WHAT THE TASK REQUIRES: Your output is to consist only of the line containing "How do I perform: Switch chart" and the lines after it, through the end of the data, reproduced exactly.

DATA LISTING:
----

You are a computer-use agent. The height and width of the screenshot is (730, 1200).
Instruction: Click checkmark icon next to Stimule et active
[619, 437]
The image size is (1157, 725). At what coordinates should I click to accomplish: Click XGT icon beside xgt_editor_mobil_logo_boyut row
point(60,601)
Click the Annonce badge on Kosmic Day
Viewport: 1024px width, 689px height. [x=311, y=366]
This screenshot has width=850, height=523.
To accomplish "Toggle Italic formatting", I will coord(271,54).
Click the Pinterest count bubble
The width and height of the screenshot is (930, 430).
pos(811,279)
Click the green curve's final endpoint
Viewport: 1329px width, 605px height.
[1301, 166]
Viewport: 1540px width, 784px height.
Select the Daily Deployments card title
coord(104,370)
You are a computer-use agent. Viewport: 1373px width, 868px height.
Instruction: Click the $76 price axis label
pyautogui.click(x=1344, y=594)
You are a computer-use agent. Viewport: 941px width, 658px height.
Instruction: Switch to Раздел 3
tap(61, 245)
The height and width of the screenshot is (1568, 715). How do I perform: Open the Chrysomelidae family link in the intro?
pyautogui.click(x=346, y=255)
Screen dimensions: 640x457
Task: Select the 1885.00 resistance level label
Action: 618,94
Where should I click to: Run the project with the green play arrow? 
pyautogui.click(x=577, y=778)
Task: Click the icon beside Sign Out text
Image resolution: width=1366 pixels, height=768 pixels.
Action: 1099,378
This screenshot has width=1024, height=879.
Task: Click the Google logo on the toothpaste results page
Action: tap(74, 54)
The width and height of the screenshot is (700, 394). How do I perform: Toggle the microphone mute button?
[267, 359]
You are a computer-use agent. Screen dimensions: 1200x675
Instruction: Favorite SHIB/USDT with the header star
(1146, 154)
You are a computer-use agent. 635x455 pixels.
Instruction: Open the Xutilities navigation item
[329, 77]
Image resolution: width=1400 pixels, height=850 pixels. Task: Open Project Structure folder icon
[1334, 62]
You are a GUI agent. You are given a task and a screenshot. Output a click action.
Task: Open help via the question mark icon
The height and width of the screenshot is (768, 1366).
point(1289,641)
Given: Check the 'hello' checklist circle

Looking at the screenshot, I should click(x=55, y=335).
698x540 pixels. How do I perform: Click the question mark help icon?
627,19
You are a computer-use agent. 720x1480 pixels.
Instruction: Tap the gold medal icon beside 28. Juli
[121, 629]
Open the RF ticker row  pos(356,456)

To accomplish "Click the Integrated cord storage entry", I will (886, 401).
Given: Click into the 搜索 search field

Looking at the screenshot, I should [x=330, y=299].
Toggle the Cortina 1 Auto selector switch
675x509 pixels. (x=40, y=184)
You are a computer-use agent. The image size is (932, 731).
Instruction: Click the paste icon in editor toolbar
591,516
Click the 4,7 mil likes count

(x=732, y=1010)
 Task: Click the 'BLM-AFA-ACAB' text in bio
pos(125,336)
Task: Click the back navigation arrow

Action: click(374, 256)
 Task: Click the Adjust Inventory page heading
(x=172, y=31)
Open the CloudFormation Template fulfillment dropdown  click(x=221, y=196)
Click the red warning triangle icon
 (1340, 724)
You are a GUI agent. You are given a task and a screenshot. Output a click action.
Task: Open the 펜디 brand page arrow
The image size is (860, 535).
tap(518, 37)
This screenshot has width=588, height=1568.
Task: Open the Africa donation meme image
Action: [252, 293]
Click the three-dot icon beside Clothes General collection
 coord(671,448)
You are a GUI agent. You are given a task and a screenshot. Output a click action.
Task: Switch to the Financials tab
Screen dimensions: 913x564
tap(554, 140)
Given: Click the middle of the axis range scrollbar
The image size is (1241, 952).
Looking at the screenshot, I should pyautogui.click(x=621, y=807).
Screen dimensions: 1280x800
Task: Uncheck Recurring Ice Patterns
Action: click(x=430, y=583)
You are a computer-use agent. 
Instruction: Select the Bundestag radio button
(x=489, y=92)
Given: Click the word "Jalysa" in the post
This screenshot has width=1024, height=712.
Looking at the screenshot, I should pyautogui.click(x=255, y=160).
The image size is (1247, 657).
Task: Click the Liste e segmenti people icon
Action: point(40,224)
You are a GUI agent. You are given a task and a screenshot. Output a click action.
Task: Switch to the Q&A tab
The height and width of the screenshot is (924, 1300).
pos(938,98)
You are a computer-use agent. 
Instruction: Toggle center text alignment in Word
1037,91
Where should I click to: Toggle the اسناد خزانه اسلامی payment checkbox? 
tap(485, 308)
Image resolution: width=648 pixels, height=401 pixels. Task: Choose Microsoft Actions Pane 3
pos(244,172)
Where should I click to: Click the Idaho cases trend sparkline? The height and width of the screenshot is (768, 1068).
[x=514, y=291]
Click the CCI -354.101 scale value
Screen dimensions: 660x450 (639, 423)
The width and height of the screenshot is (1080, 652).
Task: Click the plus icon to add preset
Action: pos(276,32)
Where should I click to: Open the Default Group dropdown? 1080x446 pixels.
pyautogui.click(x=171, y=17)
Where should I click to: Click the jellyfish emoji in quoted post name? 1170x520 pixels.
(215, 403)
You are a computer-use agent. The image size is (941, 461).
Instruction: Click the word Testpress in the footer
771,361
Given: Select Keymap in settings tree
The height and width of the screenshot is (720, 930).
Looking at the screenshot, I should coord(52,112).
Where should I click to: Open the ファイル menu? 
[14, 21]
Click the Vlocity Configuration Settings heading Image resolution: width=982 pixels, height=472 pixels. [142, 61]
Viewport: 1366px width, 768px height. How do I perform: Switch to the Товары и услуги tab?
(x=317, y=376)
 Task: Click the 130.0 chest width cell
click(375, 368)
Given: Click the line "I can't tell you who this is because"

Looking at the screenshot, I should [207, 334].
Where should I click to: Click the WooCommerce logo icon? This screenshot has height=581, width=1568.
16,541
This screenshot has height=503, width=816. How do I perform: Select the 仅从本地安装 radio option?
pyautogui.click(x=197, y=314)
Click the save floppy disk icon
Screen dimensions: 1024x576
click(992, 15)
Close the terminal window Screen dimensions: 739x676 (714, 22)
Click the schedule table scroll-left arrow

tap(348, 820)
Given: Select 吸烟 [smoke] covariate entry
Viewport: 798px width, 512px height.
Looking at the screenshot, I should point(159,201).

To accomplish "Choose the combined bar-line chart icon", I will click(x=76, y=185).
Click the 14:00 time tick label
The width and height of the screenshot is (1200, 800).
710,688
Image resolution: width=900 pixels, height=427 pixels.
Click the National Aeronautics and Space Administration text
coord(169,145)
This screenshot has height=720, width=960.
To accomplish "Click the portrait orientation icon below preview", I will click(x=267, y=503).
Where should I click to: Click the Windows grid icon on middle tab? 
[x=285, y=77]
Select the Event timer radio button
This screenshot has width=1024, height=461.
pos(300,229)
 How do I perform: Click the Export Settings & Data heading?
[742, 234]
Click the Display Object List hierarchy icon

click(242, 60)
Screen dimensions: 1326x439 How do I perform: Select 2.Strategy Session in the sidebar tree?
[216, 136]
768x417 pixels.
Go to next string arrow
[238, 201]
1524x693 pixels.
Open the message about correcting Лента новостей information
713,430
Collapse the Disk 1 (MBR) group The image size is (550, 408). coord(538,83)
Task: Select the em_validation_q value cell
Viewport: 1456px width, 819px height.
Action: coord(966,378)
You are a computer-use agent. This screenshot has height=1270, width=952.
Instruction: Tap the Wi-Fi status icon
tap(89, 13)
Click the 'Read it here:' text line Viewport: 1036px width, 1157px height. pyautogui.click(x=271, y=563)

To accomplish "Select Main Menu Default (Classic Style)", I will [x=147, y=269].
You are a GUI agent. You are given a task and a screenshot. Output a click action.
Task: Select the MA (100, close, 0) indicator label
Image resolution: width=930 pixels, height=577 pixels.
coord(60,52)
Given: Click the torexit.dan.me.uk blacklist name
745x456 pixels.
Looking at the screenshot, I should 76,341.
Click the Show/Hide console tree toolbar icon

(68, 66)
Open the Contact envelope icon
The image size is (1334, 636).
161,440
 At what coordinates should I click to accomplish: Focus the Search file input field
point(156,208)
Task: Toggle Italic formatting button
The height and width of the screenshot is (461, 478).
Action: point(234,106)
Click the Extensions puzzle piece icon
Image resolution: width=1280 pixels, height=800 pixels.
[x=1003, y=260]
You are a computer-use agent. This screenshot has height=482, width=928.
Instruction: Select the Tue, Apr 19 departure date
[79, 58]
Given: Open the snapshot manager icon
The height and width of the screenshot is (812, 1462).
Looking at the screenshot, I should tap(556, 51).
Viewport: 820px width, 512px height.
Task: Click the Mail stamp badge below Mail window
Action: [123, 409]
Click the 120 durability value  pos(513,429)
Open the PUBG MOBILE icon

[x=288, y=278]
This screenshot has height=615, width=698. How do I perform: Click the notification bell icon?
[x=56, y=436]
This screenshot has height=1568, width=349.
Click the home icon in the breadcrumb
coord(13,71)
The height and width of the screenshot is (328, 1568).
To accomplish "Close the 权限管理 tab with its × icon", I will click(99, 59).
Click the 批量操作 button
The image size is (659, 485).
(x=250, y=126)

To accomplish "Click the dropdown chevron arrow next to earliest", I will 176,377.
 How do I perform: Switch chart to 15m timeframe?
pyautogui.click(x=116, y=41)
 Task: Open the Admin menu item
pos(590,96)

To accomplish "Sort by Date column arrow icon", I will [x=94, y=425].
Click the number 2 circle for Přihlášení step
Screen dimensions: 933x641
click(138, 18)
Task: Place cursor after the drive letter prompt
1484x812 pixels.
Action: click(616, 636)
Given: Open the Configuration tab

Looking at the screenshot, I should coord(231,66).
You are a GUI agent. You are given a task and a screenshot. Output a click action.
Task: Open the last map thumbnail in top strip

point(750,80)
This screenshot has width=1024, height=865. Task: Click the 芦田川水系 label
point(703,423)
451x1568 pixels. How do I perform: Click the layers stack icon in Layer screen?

----

TASK ANSWER:
 How do I perform: Switch chart to 15m timeframe?
pyautogui.click(x=116, y=41)
 Task: Open the Admin menu item
pos(590,96)

To accomplish "Sort by Date column arrow icon", I will [x=94, y=425].
Click the number 2 circle for Přihlášení step
Screen dimensions: 933x641
click(138, 18)
Task: Place cursor after the drive letter prompt
1484x812 pixels.
Action: click(616, 636)
Given: Open the Configuration tab

Looking at the screenshot, I should coord(231,66).
You are a GUI agent. You are given a task and a screenshot. Output a click action.
Task: Open the last map thumbnail in top strip

point(750,80)
This screenshot has width=1024, height=865. Task: Click the 芦田川水系 label
point(703,423)
451x1568 pixels. How do I perform: Click the layers stack icon in Layer screen?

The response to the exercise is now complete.